- TASK DIRECTIONS:
Reproduce the entries word for word but drop every picture.

- EXERCISE DATA:
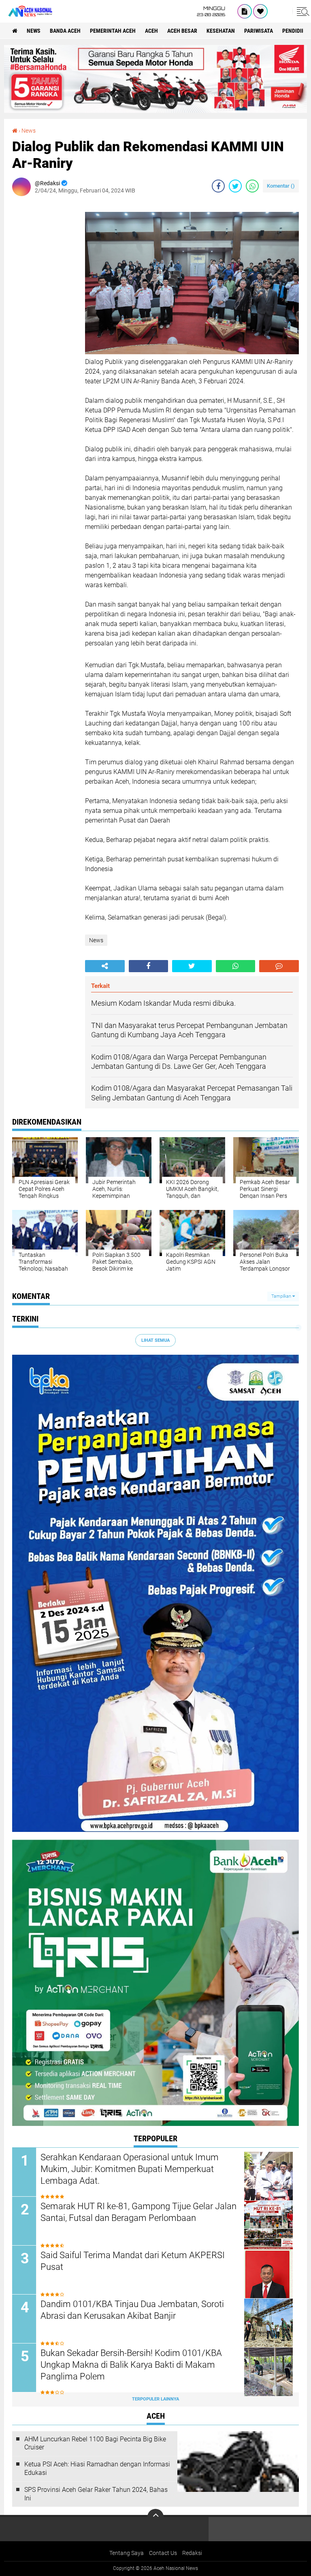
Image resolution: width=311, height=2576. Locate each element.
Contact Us (163, 2553)
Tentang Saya (126, 2553)
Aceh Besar (182, 30)
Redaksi (192, 2553)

- SOLUTION FOR THIS TASK:
Image resolution: width=311, height=2576. Locate each element.
Contact Us (163, 2553)
Tentang Saya (126, 2553)
Aceh Besar (182, 30)
Redaksi (192, 2553)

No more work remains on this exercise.